Each year the EEOC compiles the number of times people filed discrimination charges against their employers. For the last five years, the number of charges has ranged between 90 and 100 thousand incidents. Gender-based discrimination makes up between 1/4 and 1/3 of that total number, with charges ranging from unequal pay, to pregnancy discrimination to sexual harassment. As this is only the number of people who filed charges, this is likely a gross underestimate of the actual amount of discrimination that occurs.
In 2013 there was a slight (about 9%) decrease in the number of gender based charges filed. However, this may be indicative of a shift in the way discrimination looks, or in the number of reported incidences rather than the prevalence of discrimination. Discrimination today is taking the form of microaggressions. Microaggressions are more than the tiny twitches of the face used by Dr. Lightman to uncover deception in Lie to Me. Microaggressions include all forms of communication, verbal and nonverbal. For example, a male manager omitting slides addressing gender inequality from a presentation about the status of the company, and saying that “it doesn’t seem that important” is a microaggression. A supervisor telling a female employee that her wardrobe is “too feminine” or “too masculine” constitutes a microaggression. Even, a male boss asking a female employee who turned in a good product “who helped you with this?” could constitute a microaggression. Both male and female participants in the study recognized these microaggressions and attributed negative future employment actions to these microaggressions. Proving that, women can be undercut in the workplace even without physical contact or lewd comments.

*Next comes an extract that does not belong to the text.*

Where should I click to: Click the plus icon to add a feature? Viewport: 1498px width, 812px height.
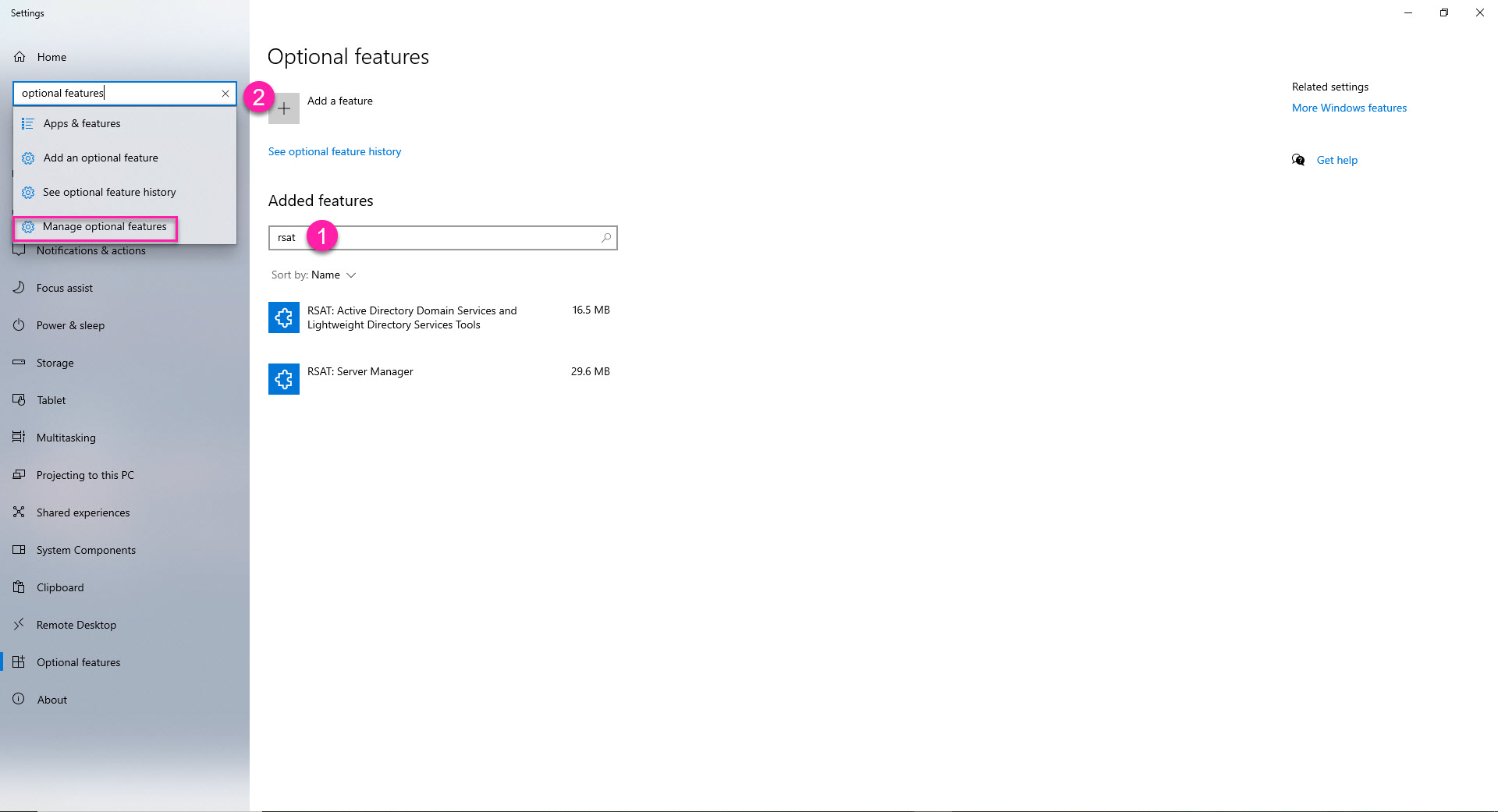[x=284, y=109]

Society can’t combat issues it doesn’t recognize or diagnose correctly. If young graduates are unwilling to believe that discrimination might happen to them in the workplace, they may face a cognitive dissonance if they later become an unfortunate victim. This may lead to women losing opportunities for advancement as the discrimination goes unnoticed and unaddressed or, perhaps even more damaging, to increased incidence of self-doubt, depression and internalization of discriminatory critiques.
Change only happens when people are willing to recognize and address discrimination in all its forms. Then and only then can we move toward a workplace where undergraduate perceptions align with reality.